Food Network star Alton Brown is a huge fan of “multi-taskers:” kitchen gadgets that have more than one function. But what about food multi-taskers? The experts at Pereg, a leading producer of all-natural spices from around the world, love to celebrate seasonings that do more than make dishes taste delicious.
Take turmeric and sumac, for instance. Both have been revered for their versatility since ancient times. Not only do they lend their distinctive flavor profile to the cuisines of their respective origins, but they have properties that benefit us inside and out.
Get to know these jewel-colored spices that also lead double lives as health and beauty aids.
A cousin of ginger, turmeric is made from the root of a tall plant that’s native to Asia and Central America and is the key ingredient in curry. The bright orange-yellow rhizome has been used by many cultures as a dye, which will come as no surprise to anyone who has ever gotten it on their hands or clothes.
But it is also super high in antioxidants and has long been used in Ayurvedic medicine to treat pain, digestion, and inflammation. Some scientists claim it may be helpful in preventing memory loss and clogged arteries.
Indian women have used turmeric for centuries as part of their beauty routines. It can lighten dark circles under the eyes, lighten skin tone, reduce facial oils, control psoriasis and eczema, and even heal wounds and reduce scarring.

··········

_Questions to answer_
(1) Reproduce the part of the spice article that opens with the words containing "Food Network star" and closes with "inside and out.".
(2) Answer these questions from the spice article:
(a) Experts at which company love to celebrate seasonings that do more than make food taste good?
(b) Turmeric is a cousin of what?
(c) For how long have Indian women used turmeric as part of their beauty routines?

_Given material_
··········

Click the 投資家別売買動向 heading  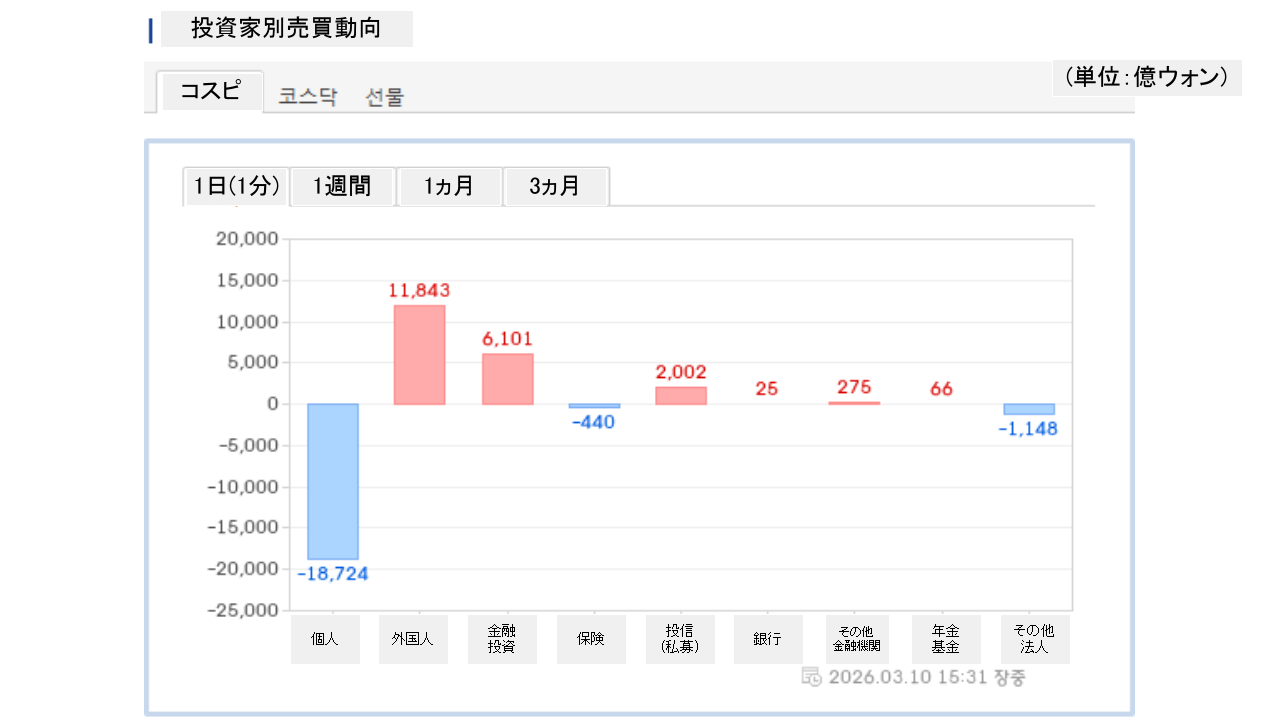click(286, 29)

··········

_Task results_
(1)
Food Network star Alton Brown is a huge fan of “multi-taskers:” kitchen gadgets that have more than one function. But what about food multi-taskers? The experts at Pereg, a leading producer of all-natural spices from around the world, love to celebrate seasonings that do more than make dishes taste delicious.
Take turmeric and sumac, for instance. Both have been revered for their versatility since ancient times. Not only do they lend their distinctive flavor profile to the cuisines of their respective origins, but they have properties that benefit us inside and out.

(2)
(a) Pereg
(b) Ginger
(c) For centuries